On 18th November 6 members of 75 Engineer Regiment Regt travelled to Lanzarote for Ex Canary Express 2018. The Joint Services Sail Training Centre had forward based a 47ft yacht in the Canary Islands. The aim of this was to enhance sailing and leadership skills through offshore sailing.
After meeting the yacht at Puerto Calero marina we immediately checked it to ensure it was fully equipped and prepared for our 5-day sailing adventure.
Day one saw the crew which consisted of an off-shore yacht master 2 day skippers, a competent crew member and 2 novices, sail to Arrecife.
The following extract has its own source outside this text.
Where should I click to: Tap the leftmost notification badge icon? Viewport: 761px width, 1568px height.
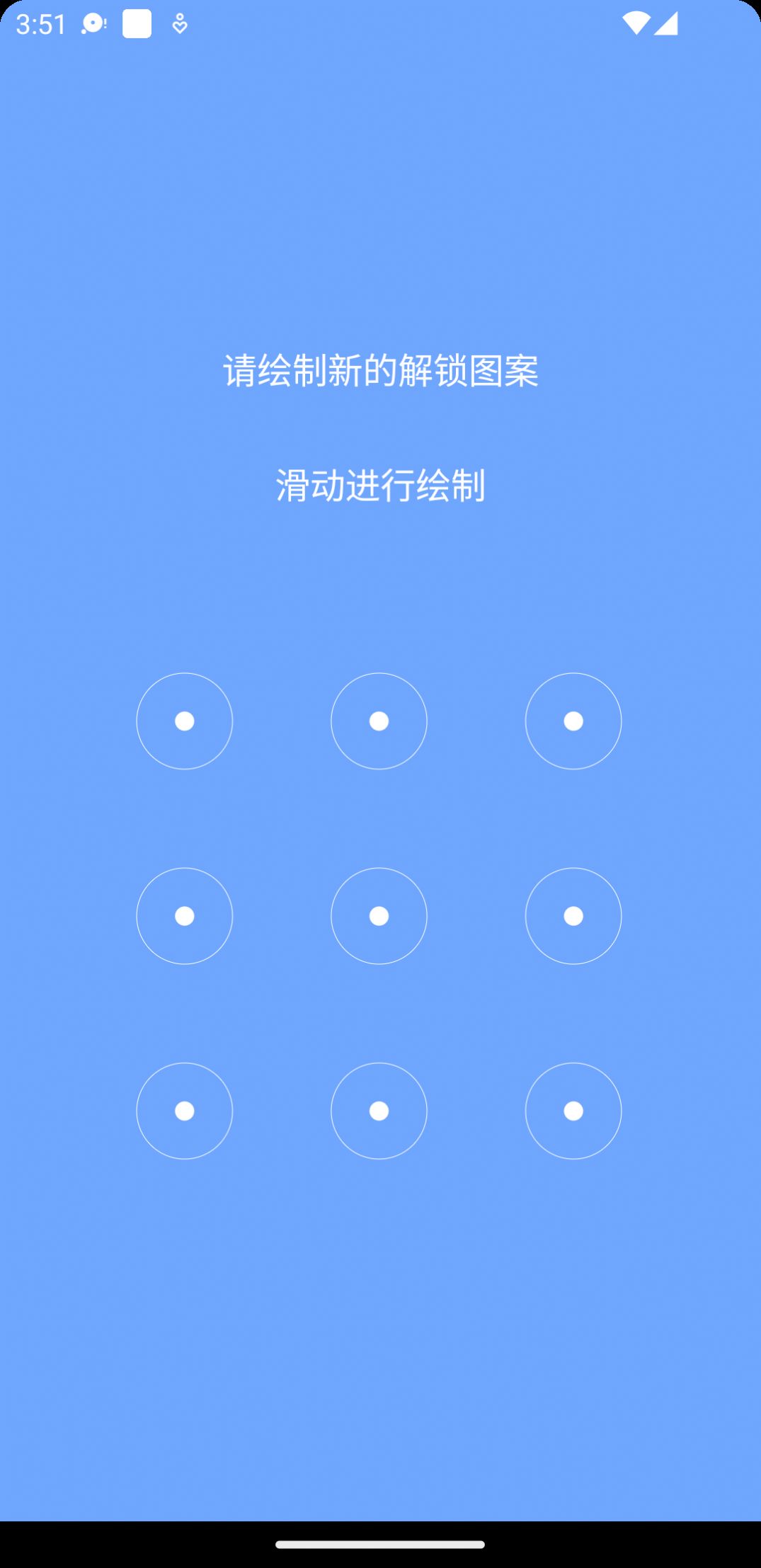(93, 23)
To begin with we all practiced the all-important man overboard drills. A 14-knot wind speed allowed us to sail to a spot we had chosen to anchor for lunch before heading back for a second night moored at Puerto Calero Marina.
The following day we sailed to La Graciosa which is a small sanctuary Island on the northern tip of Lanzarote unfortunately due to unusual low winds for this time of year we motored (using the engine). This was a 6-hour journey but on arrival thoroughly worth it. The quaint white washed houses and small cafes added to the beauty of the Island. The following day we set sail with 16 Knots of wind around Caleta del Sabo this proved to be a much more adventurous sail with 5 metre of Atlantic swell whilst slicing through it at 10- knots in the Yacht. One of the day skippers plotted the route and allowed the comp crew and a novice to helm the boat through the rough seas. Sapper Dave Brandreth quoted “ It was exhilarating sailing the yacht for the first time under the supervision of the Skipper” We returned to La Garciosa and anchored off the beach cooking a delectable lunch of fresh fish and a well-deserved swim before heading back to the marina.
On the penultimate day, the adventurous six embarked on a journey to Rubicon. We sailed the entire journey courtesy of a wind speed of 14-knots. The weather was not too kind to us on this occasion and much to the dismay of the crew our Ray-bans had to be exchanged in favour of Ollies (Waterproof Jackets and trousers). However, our mood soon lifted when we stumbled upon a pod of approximately 100 dolphins who decided to keep us company for 40 mins. This journey also included the sighting of bottled-nosed whales and a turtle.
As we neared our destination we received a Pan-pan (May-Day Call) from an unknown yacht whose engine had failed and were requesting towing to Rubicon. This provided the crew with yet another opportunity to practice (and experience) the challenges that materialise when sailing. Once locating the distressed French yacht and night had closed in on us we set up a V tow on the rear of our vessel. The French crew were ecstatic that we had found them and where towing them to the nearest marina.
The final day we sailed to Los Lobos a small Island which we anchored overnight and watched the sunset and moon-rise in the peaceful bliss whilst bobbing on the Atlantic. A thoroughly adventurous week cooking on-board and the sight of the marine wildlife whilst navigation around unfamiliar waters. The crew sailed back to Puerto Calero and cleaned the yacht ready for the next crew.